The trip here was long, we had the usual snarl on I-64  from Newport News until past Williamsburg, and thankfully the HRBT was not congested.  We picked up more slow traffic between Staunton and Lexington.  Now I am bothered by people who drive slower than the posted speed limit in the fast lane.  I trained on the Los Angeles Freeways and the German Autobahn.  My view is that the speed limit is a suggestion for the less skilled drivers and those who have trained on high speed roads should be exempt from it.  Now I am not a total scofflaw. I do not drive unsafely, weave in and out of traffic or fail to signal.  Likewise I know about how fast I can go without drawing the attention of the State Police.  Since radar detectors are illegal in Virginia one has to become very adept at this cat and mouse game and I am amazed at the number of people who get pulled over because they don’t understand the simple art of nuance.  In most states you can safely drive about 10 percent over the speed limit on the Interstate without getting ticketed.  This is a little different on the major travel holidays in Virginia where there is about a 5 mph tolerance.  I do this routinely and refer to it as “tithing” on the speed limit.  Of course there are times that I need to give more than my tithe and go a bit faster.  Our GPS “Lilith” has a conscious about such things and would alarm when I did this forcing me to silence her.

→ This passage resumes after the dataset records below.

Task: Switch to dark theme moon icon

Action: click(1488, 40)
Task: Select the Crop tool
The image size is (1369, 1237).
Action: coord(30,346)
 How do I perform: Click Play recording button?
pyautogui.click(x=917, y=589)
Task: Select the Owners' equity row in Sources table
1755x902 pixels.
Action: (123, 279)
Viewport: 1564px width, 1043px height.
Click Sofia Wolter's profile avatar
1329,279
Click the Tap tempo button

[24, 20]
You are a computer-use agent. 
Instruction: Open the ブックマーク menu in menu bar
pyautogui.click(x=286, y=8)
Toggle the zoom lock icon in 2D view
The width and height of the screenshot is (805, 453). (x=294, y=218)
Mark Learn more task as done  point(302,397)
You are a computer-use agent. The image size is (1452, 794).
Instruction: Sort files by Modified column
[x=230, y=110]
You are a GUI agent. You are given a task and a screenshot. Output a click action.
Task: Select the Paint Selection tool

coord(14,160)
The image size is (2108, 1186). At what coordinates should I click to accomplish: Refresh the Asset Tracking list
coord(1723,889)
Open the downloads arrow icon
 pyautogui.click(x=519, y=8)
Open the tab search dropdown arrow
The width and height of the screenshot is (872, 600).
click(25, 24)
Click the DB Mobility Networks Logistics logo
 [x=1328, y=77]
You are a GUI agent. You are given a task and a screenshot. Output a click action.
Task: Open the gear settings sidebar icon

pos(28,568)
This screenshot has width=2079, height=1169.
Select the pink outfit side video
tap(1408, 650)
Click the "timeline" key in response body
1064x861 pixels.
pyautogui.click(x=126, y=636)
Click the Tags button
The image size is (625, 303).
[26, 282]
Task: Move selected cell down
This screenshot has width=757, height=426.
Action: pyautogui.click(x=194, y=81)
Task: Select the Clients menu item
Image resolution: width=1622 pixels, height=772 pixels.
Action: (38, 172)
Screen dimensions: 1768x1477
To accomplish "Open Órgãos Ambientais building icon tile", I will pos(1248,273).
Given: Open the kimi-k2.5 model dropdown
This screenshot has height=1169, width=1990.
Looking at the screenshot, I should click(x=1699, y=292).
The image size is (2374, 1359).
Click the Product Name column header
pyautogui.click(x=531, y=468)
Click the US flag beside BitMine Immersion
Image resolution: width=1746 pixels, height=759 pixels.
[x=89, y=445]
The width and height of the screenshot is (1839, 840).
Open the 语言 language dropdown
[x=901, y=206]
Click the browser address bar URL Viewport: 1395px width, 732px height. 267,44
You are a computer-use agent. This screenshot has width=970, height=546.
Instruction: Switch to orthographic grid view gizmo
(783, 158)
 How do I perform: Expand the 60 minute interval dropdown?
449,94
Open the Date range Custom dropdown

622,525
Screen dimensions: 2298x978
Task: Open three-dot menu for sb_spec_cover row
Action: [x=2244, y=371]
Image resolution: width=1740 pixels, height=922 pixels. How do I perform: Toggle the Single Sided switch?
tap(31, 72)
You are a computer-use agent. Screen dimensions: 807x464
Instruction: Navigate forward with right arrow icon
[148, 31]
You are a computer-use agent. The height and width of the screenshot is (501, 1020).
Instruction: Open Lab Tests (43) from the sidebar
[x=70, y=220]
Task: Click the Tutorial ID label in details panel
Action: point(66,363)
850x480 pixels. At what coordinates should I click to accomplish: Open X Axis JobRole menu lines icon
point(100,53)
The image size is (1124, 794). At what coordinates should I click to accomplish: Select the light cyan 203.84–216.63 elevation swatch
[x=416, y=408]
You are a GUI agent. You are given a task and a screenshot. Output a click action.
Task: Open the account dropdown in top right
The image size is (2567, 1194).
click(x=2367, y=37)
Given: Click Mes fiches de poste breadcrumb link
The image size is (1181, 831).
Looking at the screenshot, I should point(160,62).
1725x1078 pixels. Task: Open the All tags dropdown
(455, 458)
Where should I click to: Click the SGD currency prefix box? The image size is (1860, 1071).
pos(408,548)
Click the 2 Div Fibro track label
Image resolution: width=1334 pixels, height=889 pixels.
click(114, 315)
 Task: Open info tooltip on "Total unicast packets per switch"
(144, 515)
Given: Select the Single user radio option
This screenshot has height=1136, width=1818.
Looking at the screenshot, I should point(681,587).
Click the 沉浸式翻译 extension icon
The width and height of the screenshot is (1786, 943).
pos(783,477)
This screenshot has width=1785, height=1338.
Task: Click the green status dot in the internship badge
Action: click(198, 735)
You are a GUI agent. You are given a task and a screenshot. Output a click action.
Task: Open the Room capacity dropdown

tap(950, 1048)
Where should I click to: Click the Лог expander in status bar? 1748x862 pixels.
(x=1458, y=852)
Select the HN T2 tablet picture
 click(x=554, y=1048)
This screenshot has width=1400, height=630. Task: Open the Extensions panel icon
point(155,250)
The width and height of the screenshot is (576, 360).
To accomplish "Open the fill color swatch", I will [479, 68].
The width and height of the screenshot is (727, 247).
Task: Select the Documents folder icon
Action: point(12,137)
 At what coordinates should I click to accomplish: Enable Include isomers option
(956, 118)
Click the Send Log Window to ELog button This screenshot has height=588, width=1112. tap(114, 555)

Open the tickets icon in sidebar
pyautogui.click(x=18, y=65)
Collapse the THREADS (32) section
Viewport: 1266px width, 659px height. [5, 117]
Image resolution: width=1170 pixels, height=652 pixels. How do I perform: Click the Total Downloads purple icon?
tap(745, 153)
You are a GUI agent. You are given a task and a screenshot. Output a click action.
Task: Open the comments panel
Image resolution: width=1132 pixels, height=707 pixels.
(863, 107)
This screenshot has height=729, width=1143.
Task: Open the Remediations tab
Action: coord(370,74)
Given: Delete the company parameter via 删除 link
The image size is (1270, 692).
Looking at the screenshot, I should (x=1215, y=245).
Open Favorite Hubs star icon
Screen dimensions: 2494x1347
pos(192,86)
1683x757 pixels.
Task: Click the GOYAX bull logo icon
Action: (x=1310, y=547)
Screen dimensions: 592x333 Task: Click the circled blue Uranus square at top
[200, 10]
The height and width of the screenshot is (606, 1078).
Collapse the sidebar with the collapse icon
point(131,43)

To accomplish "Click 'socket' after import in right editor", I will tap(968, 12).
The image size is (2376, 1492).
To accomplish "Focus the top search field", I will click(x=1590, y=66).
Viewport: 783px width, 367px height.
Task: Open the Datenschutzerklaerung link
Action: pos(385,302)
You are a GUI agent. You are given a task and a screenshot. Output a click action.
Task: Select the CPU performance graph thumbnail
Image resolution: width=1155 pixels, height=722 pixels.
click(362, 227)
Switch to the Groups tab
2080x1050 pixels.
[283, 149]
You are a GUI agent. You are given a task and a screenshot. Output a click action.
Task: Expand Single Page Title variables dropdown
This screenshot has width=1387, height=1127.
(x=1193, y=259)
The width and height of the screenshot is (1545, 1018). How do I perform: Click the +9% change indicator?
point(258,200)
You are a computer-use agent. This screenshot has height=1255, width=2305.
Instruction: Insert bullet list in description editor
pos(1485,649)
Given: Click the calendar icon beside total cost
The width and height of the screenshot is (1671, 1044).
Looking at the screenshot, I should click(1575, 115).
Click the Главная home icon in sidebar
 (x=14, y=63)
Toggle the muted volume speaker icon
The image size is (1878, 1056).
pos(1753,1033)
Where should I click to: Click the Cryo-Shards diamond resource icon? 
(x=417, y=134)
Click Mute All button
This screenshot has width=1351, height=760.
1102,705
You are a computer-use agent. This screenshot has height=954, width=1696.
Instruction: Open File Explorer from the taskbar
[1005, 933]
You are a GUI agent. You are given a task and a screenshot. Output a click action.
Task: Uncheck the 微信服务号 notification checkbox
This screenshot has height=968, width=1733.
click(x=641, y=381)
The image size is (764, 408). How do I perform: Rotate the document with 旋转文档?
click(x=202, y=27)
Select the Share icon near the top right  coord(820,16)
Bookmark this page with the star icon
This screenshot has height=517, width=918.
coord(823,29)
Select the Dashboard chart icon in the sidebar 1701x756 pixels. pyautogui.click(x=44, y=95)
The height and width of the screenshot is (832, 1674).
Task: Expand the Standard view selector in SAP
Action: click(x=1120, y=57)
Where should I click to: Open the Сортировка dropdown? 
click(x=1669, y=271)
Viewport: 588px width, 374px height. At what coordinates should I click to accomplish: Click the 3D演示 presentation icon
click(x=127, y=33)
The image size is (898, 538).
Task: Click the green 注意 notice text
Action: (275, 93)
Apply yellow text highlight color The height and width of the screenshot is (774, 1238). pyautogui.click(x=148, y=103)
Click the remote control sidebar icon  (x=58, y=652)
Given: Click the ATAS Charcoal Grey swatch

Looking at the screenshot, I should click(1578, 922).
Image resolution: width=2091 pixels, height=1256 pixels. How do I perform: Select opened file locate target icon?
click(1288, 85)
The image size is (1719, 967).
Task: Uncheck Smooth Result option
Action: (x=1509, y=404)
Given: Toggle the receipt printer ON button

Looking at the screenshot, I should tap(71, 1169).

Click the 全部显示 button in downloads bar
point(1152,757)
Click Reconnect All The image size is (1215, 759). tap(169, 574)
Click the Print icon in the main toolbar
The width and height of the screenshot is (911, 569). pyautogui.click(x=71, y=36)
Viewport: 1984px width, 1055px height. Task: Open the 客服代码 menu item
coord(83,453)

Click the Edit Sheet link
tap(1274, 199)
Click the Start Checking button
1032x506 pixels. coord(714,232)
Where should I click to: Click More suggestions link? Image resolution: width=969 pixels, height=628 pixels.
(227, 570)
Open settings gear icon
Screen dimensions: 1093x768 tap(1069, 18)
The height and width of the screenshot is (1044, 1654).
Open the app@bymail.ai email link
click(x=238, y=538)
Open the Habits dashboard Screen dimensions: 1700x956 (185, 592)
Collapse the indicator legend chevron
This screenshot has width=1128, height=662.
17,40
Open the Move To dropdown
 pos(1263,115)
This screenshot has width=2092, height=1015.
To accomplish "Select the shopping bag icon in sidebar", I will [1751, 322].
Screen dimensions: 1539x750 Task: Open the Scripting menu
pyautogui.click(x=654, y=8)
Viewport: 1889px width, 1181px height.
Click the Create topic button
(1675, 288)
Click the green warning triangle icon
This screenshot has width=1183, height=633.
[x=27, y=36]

There was also cause for rejoicing as the first half of the baseball season came to an end.  The Norfolk Tides are tied for fist in the International League South, the San Francisco Giants have surprised everyone by playing great ball with solid pitching and now are in second place in the National League West and currently have the 3rd best record in the league behind the Evil Dodgers and one percentage point behind the East leading Phillies.  To really make things great Giants pitcher Jonathan Sanchez pitched a no-hitter against the San Diego Padres.  It was almost a perfect game save for a booted ground ball and error by Giants Third Baseman Juan Uribe with 1 out in the bottom of the 8th and Center Fielder Aaron Rowland saved the no-hitter with a leaping catch at the wall for the second out in the top of the ninth.  Both of these show that even when a pitcher pitches a no-hitter it is a team effort.  I had seen the next to last Giant no-hitter in person with my dad and brother back on August 24th 1975 when Ed Halicki shut down the New York Mets at Candlestick.  Not a bad way for the Giants to go into the All-Star break.

Anyway it is time to self medicate for the night and try to get some sleep.  Pray for me a sinner.